Segment Start: THE DATA

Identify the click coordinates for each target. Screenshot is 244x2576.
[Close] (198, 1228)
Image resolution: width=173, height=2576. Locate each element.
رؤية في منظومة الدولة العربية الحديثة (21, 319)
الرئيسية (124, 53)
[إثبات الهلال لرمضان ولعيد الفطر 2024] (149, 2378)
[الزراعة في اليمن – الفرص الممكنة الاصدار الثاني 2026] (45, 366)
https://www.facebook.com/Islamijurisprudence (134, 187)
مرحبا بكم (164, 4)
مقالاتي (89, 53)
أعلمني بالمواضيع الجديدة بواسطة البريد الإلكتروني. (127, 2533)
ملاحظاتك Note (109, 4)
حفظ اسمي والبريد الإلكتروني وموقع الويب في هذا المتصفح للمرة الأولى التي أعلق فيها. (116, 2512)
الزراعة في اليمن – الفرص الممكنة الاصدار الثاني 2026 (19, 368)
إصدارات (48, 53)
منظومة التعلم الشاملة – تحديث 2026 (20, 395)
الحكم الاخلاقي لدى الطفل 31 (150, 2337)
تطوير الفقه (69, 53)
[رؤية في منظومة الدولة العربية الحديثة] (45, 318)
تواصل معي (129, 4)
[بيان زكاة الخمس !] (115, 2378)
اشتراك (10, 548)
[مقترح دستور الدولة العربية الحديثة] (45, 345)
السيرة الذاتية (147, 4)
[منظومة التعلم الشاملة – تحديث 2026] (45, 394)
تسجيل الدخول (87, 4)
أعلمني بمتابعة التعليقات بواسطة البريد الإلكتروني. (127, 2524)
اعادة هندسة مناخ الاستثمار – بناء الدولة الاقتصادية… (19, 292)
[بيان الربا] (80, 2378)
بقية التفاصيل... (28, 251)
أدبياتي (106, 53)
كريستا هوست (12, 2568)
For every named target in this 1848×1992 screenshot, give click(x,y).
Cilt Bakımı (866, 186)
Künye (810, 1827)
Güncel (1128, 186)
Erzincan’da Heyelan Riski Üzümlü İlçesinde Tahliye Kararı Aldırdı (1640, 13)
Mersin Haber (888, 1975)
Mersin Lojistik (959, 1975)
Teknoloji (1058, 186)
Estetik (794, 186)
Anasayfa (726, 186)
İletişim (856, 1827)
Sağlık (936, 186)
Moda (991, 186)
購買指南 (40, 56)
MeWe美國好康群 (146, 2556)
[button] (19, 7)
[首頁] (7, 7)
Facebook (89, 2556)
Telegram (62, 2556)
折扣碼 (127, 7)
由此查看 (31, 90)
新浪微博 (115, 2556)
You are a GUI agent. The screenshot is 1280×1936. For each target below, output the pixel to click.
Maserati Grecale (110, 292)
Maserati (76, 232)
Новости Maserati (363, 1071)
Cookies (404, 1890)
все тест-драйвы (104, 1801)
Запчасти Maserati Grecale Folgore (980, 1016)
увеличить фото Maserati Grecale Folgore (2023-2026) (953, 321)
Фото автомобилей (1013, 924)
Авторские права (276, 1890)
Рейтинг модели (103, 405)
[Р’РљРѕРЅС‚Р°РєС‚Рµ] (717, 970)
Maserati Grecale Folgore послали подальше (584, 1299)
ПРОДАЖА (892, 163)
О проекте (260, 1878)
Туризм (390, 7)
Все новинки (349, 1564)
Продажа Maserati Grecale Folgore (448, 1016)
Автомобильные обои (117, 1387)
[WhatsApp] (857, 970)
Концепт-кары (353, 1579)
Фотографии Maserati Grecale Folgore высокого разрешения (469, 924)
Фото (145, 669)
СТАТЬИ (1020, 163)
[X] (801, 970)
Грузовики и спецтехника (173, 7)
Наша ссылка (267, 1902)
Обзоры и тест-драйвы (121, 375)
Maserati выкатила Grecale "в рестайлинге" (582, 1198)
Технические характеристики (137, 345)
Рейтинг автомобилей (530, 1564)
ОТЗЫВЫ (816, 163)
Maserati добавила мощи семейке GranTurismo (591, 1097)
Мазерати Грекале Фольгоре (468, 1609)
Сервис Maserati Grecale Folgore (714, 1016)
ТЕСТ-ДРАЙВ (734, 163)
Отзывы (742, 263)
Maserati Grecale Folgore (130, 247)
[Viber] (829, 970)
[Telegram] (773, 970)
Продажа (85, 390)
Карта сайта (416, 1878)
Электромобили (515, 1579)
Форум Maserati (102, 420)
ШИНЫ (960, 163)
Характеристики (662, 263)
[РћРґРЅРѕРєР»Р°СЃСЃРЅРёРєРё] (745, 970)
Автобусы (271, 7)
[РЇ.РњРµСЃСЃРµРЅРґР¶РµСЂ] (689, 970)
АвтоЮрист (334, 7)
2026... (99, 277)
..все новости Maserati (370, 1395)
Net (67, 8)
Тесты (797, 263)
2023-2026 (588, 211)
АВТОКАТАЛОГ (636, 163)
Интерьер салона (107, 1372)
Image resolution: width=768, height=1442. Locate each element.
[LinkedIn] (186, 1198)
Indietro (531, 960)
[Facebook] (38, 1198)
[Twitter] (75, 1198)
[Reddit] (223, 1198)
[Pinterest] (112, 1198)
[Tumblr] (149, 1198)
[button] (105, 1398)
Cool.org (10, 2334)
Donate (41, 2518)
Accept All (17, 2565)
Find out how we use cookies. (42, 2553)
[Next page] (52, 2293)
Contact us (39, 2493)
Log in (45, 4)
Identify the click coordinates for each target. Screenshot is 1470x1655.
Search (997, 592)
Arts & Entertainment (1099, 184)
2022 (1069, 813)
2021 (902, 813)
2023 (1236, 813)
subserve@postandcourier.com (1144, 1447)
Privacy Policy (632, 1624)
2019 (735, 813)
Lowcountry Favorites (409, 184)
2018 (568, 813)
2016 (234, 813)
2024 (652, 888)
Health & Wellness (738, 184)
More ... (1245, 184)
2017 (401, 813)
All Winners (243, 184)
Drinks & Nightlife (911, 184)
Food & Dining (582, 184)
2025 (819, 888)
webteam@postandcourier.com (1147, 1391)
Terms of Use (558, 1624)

Segment End: THE DATA

• [WORK TO BE COMPLETED]:
From the data above, output exactly the lines between the one containing "[Next page] (52, 2293)" and the one containing "subserve@postandcourier.com (1144, 1447)", counting both of them.

• [TASK RESPONSE]:
[Next page] (52, 2293)
Contact us (39, 2493)
Log in (45, 4)
Identify the click coordinates for each target. Screenshot is 1470x1655.
Search (997, 592)
Arts & Entertainment (1099, 184)
2022 (1069, 813)
2021 (902, 813)
2023 (1236, 813)
subserve@postandcourier.com (1144, 1447)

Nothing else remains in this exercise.